Nauheim is a business that went from a single druggist named Simieon Nauheim in the late 1870’s to a chain of drug stores that lasted into at least the 1930’s.
Simieon Nauheim is listed in the 1880/1881 City Directory at 44 W 3rd Street and in the 1886 Directory at 988 3rd Avenue. In the September 22, 1888 issue of the “Pharmaceutical Record” he was one of 29 businesses that signed the following letter dated September 17, 1888:
To Our Brother Pharmacists: All trades and callings in our time strive to bring about shorter hours of work. Why should not we also? Therefore, we the undersigned, hereby agree to close our stores on and after October 20, 1888 at 10 o’clock pm.
In 1889, the “Western Druggist” printed a story that Nauheum had moved his business to 741 Lexington Avenue:
In Lexington Avenue two new and handsome druggeries have flung their banners to the breeze and will do business on the good old principles of excellent articles at living prices. Simieon Nauheim’s is on the corner of that Avenue and Fifty-Ninth Street in an excellent neighborhood business. G M Uhlig…
He remained at this location until 1902. An article in the April 10, 1902 Issue of the “Pharmaceutical Record” states:
S Nauheim sold his building on the southeast corner of 59th Street and Lexington Avenue and will move his drug store to No 750 Lexington Avenue between 59th and 60th Streets on the west side. It is said Mr Nauheim realized a handsome profit on the sale of his property.
Around this time, a business card advertisement in the 1902 Issue of “Round About New York” calls Nauhein a Druggist and Dispensing Chemist: “Perscriptions a specialty under my personal attention.” The 1905 ERA Directory indicated that the 750 Lexington Avenue location provided services in the following categories: drugs and medicine, drug sundries, tobacco or cigars, books or stationary and that the business had a soda fountain. The main store and offices of Nauheim Pharmacy remained at 750 Lexington Avenue well into the 1930’s.
According to the “American Druggist and Pharmaceutical Record”, Nauheim sold the business in 1906:
Simieon Nauheim, formerly proprietor of the S Nauheim Pharmacy at 750 Lexington Avenue, has sold the business, stock and fixtures of the store at that address to James Lurie and Abraham S Stoller.
Ten years later, Lurie and Stoller began to grow the business.
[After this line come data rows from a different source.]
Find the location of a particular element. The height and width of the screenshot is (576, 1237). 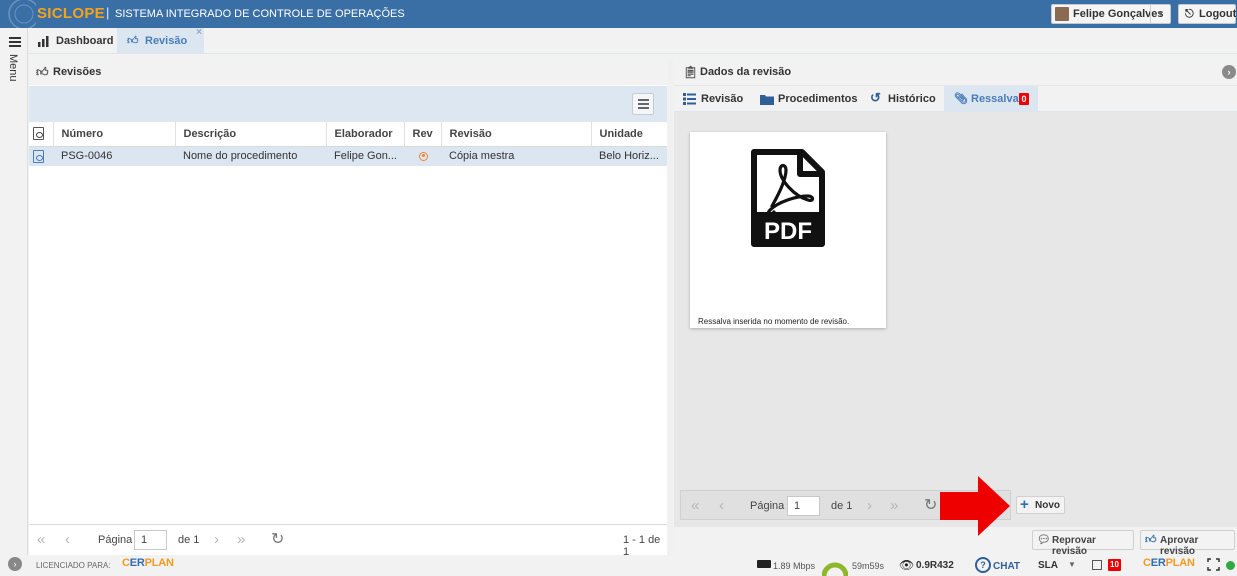

pdf-badge: PDF is located at coordinates (788, 231).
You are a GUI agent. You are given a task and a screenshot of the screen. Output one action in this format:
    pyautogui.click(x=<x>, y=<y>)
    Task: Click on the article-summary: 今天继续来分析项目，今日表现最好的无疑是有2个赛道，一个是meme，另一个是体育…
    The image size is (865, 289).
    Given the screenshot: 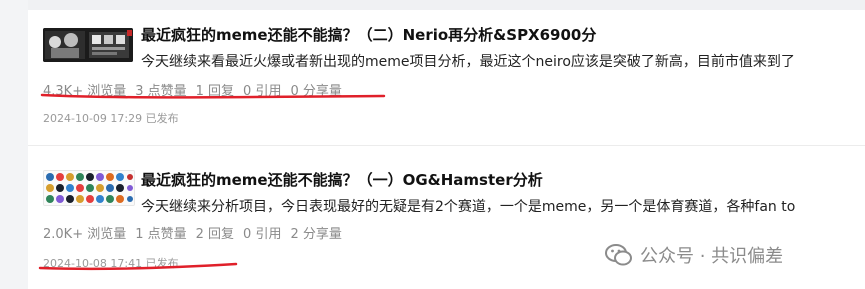 What is the action you would take?
    pyautogui.click(x=468, y=207)
    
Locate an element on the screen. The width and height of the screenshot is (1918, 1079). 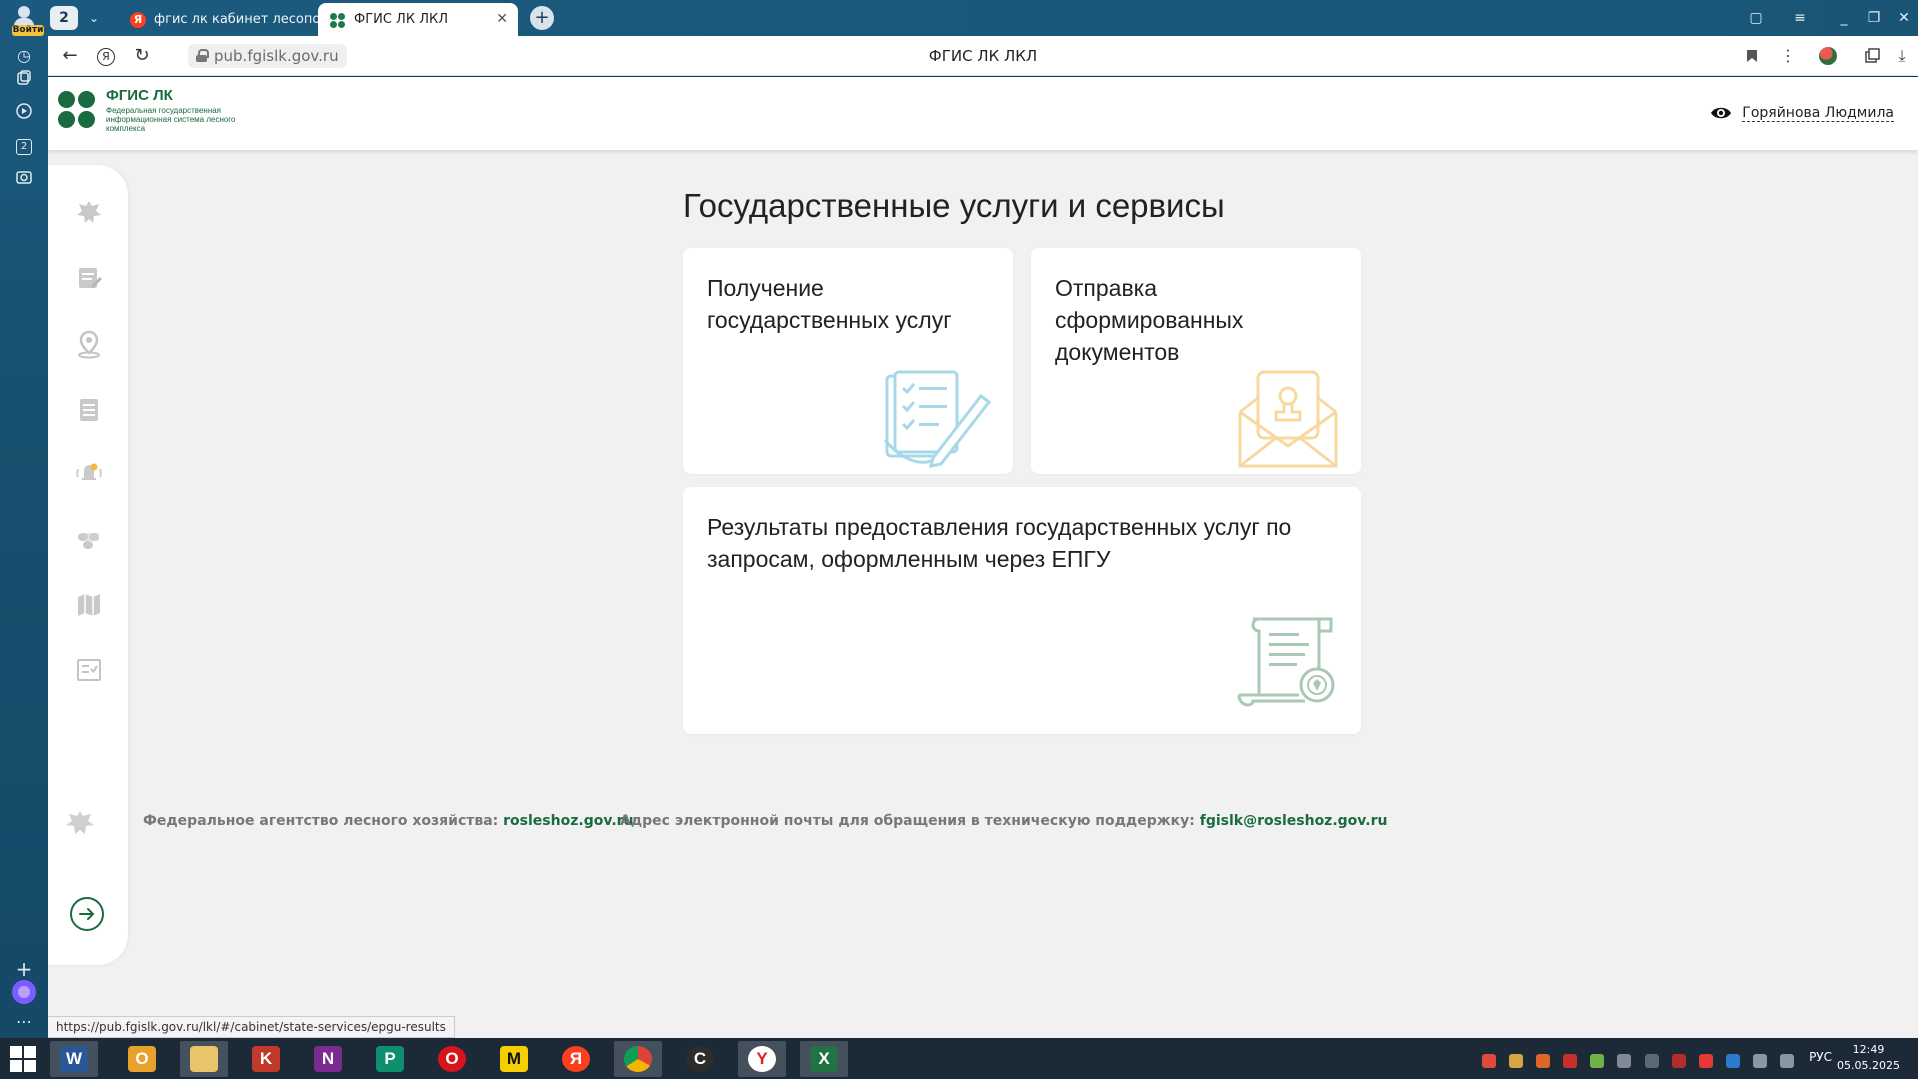
card-get-services: Получение государственных услуг is located at coordinates (848, 361).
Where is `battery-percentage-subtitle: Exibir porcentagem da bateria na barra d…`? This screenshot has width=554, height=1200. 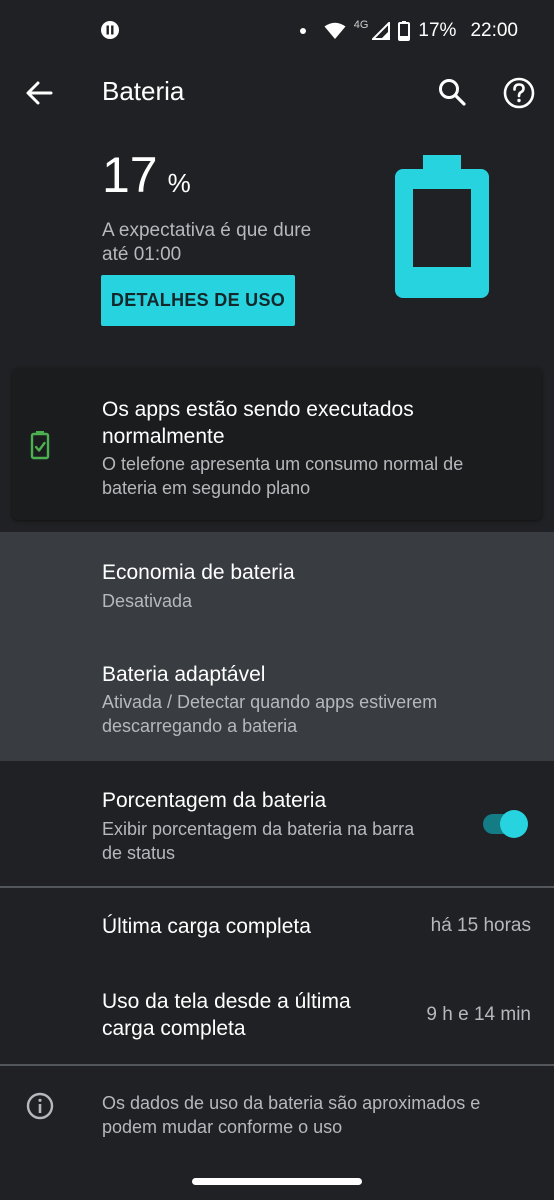
battery-percentage-subtitle: Exibir porcentagem da bateria na barra d… is located at coordinates (258, 841).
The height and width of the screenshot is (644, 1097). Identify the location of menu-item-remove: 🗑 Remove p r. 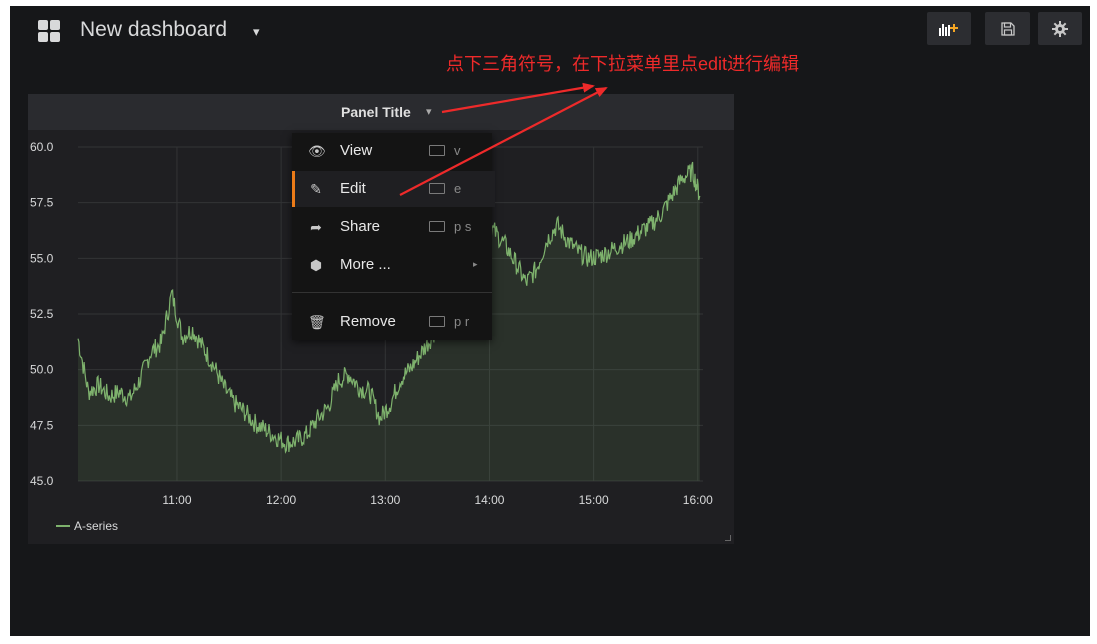
(392, 322).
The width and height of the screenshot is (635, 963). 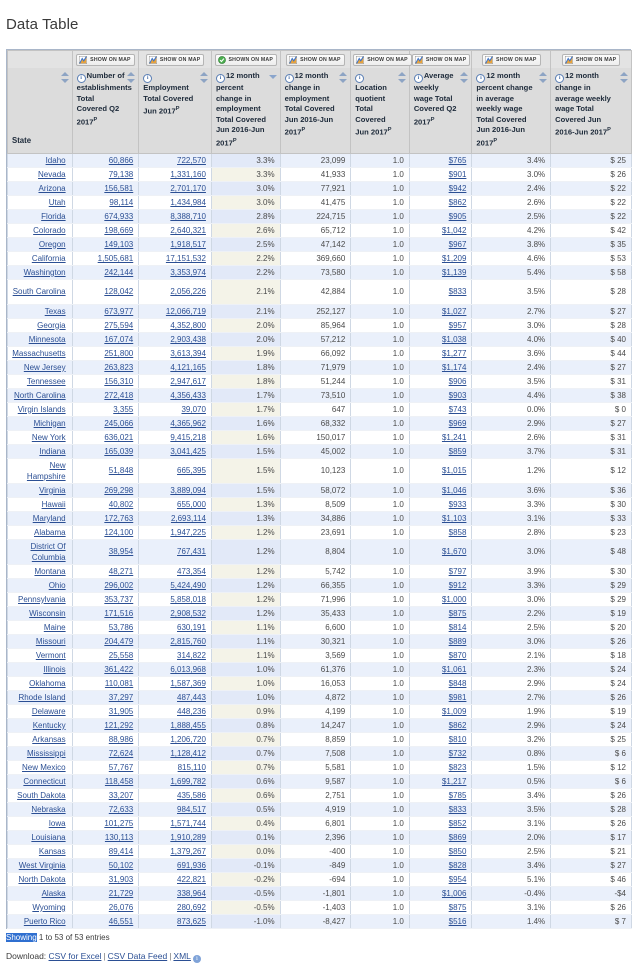 What do you see at coordinates (175, 326) in the screenshot?
I see `cell-employment: 4,352,800` at bounding box center [175, 326].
In October 1916, the “Practical Druggist” reported:
Messrs Lurie and Stoller, Proprietors of the S Nauheim Pharmacy at 748 Lexington Avenue near 59th Street, New York, announce the opening of Nauheim Pharmacy No 2 at Broadway and 103rd Street where they will give the same high-grade service that has characterized the Lexington Avenue store for years.”
And in December of 1919 the same publication reported:
The well known store of Carter and Robinson, 73rd Street and Columbus Avenue, New York City, has been sold to Stoller and Lurie, proprietors of Nauheim Pharmacies. This is the fourth store to come under their ownership.
In October 1922, the Bulletin of the Merchants Association of New York listed them as a chain store under the drug heading and according to this November 9, 1930 item in the Brooklyn Daily Eagle at that time their chain had grown to 32 stores in the New York Metropolitan Area.
Nauheim Pharmacies, Inc., has acquired four drug stores in Manhattan, formerly operated by New Drug Stores, Inc. Stores are situated at 6th Ave. and 10th St., 72nd St. and Columbus Ave., Broadway at 81st St. and Broadway at 90th St. Nauheim is now operating 32 stores in the metropolitan district.
Newspaper advertisements that mention Nauheim Pharmacies end abruptly by 1938 but what became of the corporation is not clear.
The bottle I found is small (maybe 1-2 oz) with a tooled finish. It has the Nauheim name embossed on it but no address. Embossing on the base indicates it was made by Whitehall Tatum Company (W.T. Co). The fact that there’s no ampersand (between the T and Co) indicates it was made after that business incorporated in 1901. A web site article on Whitehall Tatum puts the specific embossing in the 1901 to 1924 time frame. This most likely dates the bottle to the 750 Lexington Avenue address (or the last year at 741 Lexington Avenue).